Voltage and Current

Thread Starter

iflabs

Joined Sep 14, 2006
6
I'm taking a course in circuit analysis and the terms "voltage" and "current" is really holding me back. I know definition of the terms but get easily confused when I try to imagine what actually is happening in a circuit.

So lets get this staright, within a voltage source charges are seperated giving you the "+" and "-" terminals--which I would imagine to be a big electric field. What motivates the electrons to flow around the circuit? Is it the "-" terminal of the voltage source that the electrons want to reach when they are released from the "+" terminal? Will the electrons always be released from the "+" terminal of the voltage source?

How exactly does a battery lose it's power? My guess is that the energy or electrons is lost through resistance and converted into heat, whilist a few electrons make it back to the battery. Does this mean that the voltage or electric field gets weaker in the battery when it gets drained, up to a point where there is none?
 
The level you appear to be studying at would allow the old Water analogy.
Have you ever watched the "Currrent" in a river?
River current is measured by how many litres of water pass you a second. Electrical current is effectively how many electrons are passing some point in the cable a second.
(strickly it is the number of Coulombs of charge per second)

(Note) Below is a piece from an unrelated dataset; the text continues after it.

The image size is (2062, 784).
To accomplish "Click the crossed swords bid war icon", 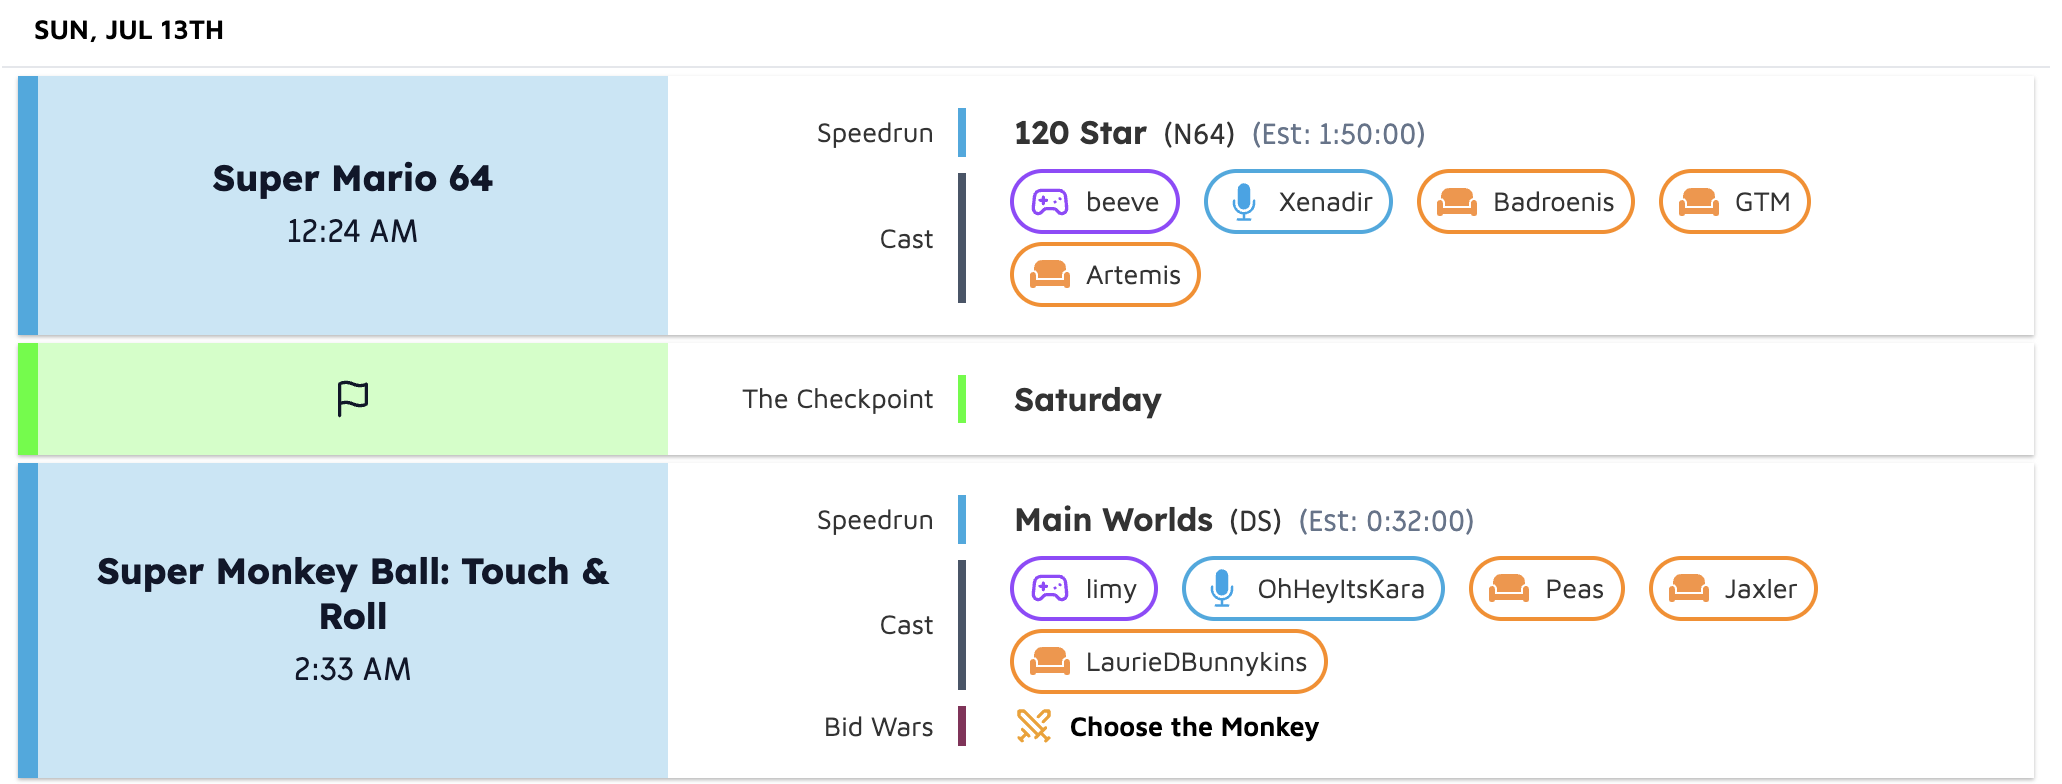I will click(1034, 726).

Voltage can be loosely related to water pressure. You can have all the pressure you like but the water wont flow until there is a path.
Once you have a path for the water then you will get flow (current). The more pressure (voltage ) you maintain on the water the more flow (current ) you will get.

Conventional current flows from positive to negative. Actual current flow (with electrons in a metal wire) flows from negative to positive.

Cells and batteries generate electricity chemically. Once all the chemistry has occured then there can be no more electricity.

Follow this for batteries.
http://home.howstuffworks.com/battery.htm
 

thingmaker3

Joined May 16, 2005
5,083
I was taught that electrons flow from - to +. The - of the battery or ther power source supplies electrons and the + side draws them in.

"Current" is defined as a flow of charge carriers. If the charge carriers are electrons, then current flow is from - to +. If the charge carriers are "holes," then current flows from + to -. Both are present in every circuit at the same time. Which one we choose to study is arbitrary; teacher and textbook usually decide on one or the other.

A battery does not loose power (power being measured in Watts) but instead looses energy (energy being measured in Watt-hours). The energy is indeed converted from chemical energy into either heat, light, magnetism, motion, or some such.



Metaphores:

Voltage is a big kid (or two) pushing or pulling.

Current is a big dog (or two) on a skate-board.

Resistance is the surface over which the skate-board must move, whether ice (negligable resistance) or sucking mud (very high resistance) or something in-between.